Aim —
Set down the items below word for word, from the line with "Given: Click the scroll" to the line with "click(x=271, y=139)", including both of those lines, and nothing else.

Material for this exercise —

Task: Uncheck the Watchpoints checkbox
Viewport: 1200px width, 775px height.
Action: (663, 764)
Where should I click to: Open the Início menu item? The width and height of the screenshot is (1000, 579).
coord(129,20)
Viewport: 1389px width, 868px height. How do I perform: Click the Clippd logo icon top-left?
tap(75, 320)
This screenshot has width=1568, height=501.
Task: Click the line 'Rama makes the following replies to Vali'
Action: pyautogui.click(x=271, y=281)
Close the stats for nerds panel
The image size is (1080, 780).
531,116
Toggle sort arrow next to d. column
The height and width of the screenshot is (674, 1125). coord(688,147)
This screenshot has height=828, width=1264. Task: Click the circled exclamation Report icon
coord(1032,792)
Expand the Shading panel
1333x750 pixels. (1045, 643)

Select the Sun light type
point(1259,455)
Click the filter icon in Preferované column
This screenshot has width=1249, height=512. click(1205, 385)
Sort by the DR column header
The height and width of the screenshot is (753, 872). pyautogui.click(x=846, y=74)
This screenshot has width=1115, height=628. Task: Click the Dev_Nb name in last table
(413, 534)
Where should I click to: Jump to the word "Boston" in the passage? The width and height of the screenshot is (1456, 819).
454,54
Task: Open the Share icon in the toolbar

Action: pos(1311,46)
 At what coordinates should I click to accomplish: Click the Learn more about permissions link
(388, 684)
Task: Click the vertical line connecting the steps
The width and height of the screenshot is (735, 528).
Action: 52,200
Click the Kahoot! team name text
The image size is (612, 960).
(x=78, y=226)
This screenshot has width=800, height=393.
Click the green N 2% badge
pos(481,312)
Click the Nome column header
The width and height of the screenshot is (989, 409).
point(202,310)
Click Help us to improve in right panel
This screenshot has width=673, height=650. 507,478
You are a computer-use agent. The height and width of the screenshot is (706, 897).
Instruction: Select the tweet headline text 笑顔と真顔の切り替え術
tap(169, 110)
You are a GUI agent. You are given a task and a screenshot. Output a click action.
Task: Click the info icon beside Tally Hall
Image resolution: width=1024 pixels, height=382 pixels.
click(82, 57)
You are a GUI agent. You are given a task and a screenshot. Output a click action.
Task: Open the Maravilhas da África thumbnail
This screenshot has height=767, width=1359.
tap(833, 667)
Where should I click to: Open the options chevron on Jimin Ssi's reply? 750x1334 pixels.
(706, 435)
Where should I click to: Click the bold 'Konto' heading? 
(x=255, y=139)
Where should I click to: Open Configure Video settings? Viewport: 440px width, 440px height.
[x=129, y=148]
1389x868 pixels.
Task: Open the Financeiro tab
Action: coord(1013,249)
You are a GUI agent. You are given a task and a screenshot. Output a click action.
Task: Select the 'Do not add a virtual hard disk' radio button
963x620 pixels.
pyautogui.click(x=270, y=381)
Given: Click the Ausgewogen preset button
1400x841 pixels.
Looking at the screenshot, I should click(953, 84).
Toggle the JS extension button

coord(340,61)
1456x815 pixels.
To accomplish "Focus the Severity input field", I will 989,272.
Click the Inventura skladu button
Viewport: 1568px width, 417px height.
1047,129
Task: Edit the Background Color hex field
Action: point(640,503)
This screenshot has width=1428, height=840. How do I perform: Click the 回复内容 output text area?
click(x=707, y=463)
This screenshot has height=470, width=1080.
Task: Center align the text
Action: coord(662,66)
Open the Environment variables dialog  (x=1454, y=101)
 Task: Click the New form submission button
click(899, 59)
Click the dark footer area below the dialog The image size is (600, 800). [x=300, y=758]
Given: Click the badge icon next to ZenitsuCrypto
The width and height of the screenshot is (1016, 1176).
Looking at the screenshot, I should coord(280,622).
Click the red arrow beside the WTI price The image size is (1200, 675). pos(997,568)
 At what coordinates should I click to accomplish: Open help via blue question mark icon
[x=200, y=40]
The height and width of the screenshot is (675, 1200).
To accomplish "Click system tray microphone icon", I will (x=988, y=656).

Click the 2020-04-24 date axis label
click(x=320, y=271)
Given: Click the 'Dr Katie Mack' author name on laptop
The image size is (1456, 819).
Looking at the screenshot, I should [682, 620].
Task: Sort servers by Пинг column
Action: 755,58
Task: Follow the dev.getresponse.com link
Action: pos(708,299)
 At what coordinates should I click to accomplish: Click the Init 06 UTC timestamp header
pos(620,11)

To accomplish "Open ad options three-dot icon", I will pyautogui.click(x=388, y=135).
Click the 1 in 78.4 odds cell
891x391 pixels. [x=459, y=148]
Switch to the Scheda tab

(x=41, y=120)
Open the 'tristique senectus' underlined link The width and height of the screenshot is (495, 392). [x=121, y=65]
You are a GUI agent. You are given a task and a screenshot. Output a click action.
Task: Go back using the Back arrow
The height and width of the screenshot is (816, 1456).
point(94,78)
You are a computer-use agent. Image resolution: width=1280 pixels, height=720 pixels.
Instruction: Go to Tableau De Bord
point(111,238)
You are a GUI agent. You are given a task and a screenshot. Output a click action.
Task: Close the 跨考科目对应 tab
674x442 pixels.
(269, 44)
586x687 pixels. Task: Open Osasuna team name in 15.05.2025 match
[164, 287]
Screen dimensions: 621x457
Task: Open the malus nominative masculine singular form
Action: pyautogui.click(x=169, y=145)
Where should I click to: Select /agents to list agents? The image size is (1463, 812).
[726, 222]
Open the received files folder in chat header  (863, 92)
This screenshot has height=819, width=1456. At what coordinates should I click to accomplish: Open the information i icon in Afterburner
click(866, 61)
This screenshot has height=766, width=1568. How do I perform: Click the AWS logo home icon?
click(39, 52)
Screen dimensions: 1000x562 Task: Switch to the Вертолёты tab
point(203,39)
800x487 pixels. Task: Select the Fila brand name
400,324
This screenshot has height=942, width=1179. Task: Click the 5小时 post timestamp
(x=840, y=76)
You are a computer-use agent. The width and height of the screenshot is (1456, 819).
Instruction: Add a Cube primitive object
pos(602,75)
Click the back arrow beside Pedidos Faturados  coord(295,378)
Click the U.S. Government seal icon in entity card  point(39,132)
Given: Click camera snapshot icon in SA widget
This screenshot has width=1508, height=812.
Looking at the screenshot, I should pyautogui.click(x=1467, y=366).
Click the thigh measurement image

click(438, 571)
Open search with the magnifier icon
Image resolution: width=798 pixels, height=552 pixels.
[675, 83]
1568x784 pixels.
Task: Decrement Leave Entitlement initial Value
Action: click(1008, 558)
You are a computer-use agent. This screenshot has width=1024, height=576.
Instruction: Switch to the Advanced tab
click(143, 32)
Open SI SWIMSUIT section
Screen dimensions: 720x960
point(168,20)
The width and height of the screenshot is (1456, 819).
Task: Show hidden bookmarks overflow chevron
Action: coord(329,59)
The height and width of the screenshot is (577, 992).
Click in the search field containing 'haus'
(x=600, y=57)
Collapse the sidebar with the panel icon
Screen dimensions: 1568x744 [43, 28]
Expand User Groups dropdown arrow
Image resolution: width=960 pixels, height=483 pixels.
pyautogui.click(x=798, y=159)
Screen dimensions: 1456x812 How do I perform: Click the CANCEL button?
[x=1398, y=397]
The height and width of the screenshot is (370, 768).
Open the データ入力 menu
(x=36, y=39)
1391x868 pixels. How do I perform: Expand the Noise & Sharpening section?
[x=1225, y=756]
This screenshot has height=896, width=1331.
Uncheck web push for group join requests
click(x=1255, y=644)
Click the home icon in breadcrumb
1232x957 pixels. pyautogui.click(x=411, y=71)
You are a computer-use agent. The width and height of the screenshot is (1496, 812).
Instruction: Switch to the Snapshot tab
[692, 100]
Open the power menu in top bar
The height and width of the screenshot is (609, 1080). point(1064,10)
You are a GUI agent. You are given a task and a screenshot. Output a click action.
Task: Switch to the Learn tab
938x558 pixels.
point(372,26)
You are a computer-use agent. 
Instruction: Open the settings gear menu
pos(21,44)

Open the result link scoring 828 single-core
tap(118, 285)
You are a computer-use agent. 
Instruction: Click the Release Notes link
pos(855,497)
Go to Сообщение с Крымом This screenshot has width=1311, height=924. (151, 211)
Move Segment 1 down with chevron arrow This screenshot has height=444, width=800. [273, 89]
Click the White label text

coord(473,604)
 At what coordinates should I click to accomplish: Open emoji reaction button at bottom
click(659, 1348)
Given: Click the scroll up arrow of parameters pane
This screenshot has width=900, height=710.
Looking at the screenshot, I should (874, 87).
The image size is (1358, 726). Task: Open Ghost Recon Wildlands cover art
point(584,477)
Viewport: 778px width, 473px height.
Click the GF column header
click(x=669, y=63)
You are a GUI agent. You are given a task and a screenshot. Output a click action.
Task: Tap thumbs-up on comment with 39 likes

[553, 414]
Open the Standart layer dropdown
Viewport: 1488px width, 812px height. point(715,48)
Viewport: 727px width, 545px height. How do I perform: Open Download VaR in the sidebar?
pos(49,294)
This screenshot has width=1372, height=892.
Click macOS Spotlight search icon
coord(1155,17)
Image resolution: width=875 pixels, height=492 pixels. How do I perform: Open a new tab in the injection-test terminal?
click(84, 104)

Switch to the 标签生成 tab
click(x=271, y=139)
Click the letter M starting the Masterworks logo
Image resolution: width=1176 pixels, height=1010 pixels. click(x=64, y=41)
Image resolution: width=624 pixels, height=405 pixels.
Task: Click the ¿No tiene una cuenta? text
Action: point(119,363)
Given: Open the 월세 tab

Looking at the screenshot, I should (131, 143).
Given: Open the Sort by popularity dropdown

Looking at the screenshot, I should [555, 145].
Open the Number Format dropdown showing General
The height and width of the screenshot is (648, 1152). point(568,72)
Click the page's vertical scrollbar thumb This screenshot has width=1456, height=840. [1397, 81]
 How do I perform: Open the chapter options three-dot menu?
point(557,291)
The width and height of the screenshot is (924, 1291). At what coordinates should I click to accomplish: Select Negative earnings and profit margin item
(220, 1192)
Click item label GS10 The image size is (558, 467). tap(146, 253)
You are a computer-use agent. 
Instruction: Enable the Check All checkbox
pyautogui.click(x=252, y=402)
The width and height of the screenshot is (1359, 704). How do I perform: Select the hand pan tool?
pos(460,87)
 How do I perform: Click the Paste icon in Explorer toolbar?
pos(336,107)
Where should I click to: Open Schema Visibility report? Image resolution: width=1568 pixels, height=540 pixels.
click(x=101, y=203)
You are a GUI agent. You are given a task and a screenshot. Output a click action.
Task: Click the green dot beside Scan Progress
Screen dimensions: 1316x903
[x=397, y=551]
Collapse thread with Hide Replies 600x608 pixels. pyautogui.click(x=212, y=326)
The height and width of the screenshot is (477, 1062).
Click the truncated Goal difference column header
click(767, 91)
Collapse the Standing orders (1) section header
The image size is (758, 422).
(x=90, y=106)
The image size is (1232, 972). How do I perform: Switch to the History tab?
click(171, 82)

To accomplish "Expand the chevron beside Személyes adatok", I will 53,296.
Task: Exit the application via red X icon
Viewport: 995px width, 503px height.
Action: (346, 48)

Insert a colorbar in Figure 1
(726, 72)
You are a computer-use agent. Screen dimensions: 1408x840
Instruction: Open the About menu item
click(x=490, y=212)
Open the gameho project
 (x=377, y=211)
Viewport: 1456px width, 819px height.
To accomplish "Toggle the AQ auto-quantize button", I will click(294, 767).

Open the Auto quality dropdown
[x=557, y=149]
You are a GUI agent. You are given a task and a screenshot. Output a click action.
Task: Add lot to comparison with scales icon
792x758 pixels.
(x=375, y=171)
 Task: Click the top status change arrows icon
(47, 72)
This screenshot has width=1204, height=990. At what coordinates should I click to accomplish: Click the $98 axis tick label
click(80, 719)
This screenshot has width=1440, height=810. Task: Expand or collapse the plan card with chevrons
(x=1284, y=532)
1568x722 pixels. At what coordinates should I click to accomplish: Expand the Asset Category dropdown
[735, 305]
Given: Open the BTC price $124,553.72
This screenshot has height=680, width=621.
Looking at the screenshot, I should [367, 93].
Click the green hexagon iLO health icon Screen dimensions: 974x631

Task response —
Given: Click the scroll up arrow of parameters pane
This screenshot has width=900, height=710.
Looking at the screenshot, I should (874, 87).
The image size is (1358, 726). Task: Open Ghost Recon Wildlands cover art
point(584,477)
Viewport: 778px width, 473px height.
Click the GF column header
click(x=669, y=63)
You are a GUI agent. You are given a task and a screenshot. Output a click action.
Task: Tap thumbs-up on comment with 39 likes

[553, 414]
Open the Standart layer dropdown
Viewport: 1488px width, 812px height. point(715,48)
Viewport: 727px width, 545px height. How do I perform: Open Download VaR in the sidebar?
pos(49,294)
This screenshot has width=1372, height=892.
Click macOS Spotlight search icon
coord(1155,17)
Image resolution: width=875 pixels, height=492 pixels. How do I perform: Open a new tab in the injection-test terminal?
click(84, 104)

Switch to the 标签生成 tab
click(x=271, y=139)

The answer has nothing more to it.